Page MenuHomePhabricator

(euwiki) Mysterious, coordinated slowdowns every ~ 25 minutes on API servers
Open, HighPublic

Description

Since august 21st (after the train was deployed to group1, but not necessarily because of that), we've started seeing occasions in which the two full-php7 api servers with high traffic would:

  • Spike up in cpu
  • Occupy all the fpm workers as busy
  • raise the response times.

The weirdest part of it is the slowdowns appear to happen in tandem between the two servers, at the same times.

This is also probably the cause of the slowdowns noticed by @Tarrow in T230976

We've identified most slow requests seem to come from parsoid, but I will be more precise when the investigation happens.

It appears that this is related when templates change on euwiki (just a theory). Even if this is due to templates changes, it shouldn't be slowing down our API as much as it does

Event Timeline

Joe created this task.Aug 22 2019, 2:20 PM
Restricted Application added a subscriber: Aklapper. · View Herald TranscriptAug 22 2019, 2:20 PM
Joe triaged this task as High priority.Aug 22 2019, 2:20 PM
jijiki updated the task description. (Show Details)Aug 22 2019, 2:23 PM
jijiki added a subscriber: jijiki.

Mentioned in SAL (#wikimedia-operations) [2019-08-22T14:37:19Z] <_joe_> restarting php-fpm on mw1348 to observe the effect on the slowdown, T231011

Joe added a comment.Aug 23 2019, 1:35 PM

First smoking gun is in all the intervals I controlled the offender was parsoid-batch with quite large requests. I'm trying to gathering more cases to create a better statistics.

ema added a subscriber: ema.Aug 26 2019, 4:38 PM
CDanis added a subscriber: CDanis.Aug 27 2019, 1:41 PM

Mentioned in SAL (#wikimedia-operations) [2019-08-29T08:11:21Z] <_joe_> disabling zend GC on mw1347, testing an hypothesis for T231011

Krinkle moved this task from Untriaged to Other on the PHP 7.2 support board.Sep 6 2019, 12:24 AM
jijiki moved this task from Backlog to Next up on the serviceops board.Sep 13 2019, 4:34 AM

Looks like this is back since yesterday:


Logs show many requests that take a long time to finish are of type action=parsoid-batch on euwiki version 1.34.0-wmf.23

jijiki renamed this task from Mysterious, coordinated slowdowns every ~ 25 minutes on mw1347,mw1348 (php7 api servers) to Mysterious, coordinated slowdowns every ~ 25 minutes on API servers.Oct 29 2019, 1:29 PM

@Ladsgroup might be on the correct track here. The spikes neatly coincide with the WD bot updates.

@Ladsgroup might be on the correct track here. The spikes neatly coincide with the WD bot updates.

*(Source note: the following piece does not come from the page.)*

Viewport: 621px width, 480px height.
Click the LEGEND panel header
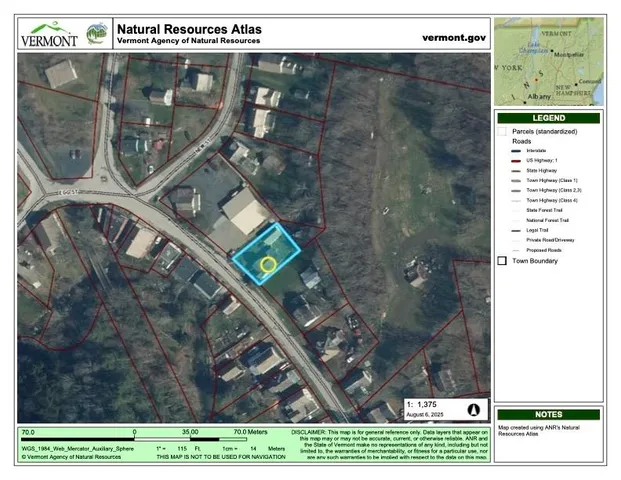[x=549, y=118]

The patch that actually smooths this just got merged. Planning to backport it now.

Mentioned in SAL (#wikimedia-operations) [2019-11-14T16:04:20Z] <ladsgroup@deploy1001> Synchronized php-1.35.0-wmf.5/extensions/Wikibase: [[gerrit:550828|Put a layer of APC cache on top of reading wb_terms in SqlEntityInfoBuilder]] (T231011 T229407 T236681), Try II (duration: 00m 56s)

Joe added a subscriber: Theklan.Thu, Nov 14, 9:57 PM

@Theklan might be interested in watching this task too.

jijiki renamed this task from Mysterious, coordinated slowdowns every ~ 25 minutes on API servers to (euwiki) Mysterious, coordinated slowdowns every ~ 25 minutes on API servers.Fri, Nov 15, 10:51 AM
jijiki updated the task description. (Show Details)

Last days I have been heavily merging some templates, and it may be related.

@Theklan We suspect it is something on the production side since we have noticed this behaviour in the past. Moreover, this is not the only wiki where templates are changed, but it manages to standout in our investigations, which shouldn't happen. Nevertheless, thanks for letting us know :)

Ok! Now there's nothing special happening at euwiki and there are not new merges happening, so it should be another thing.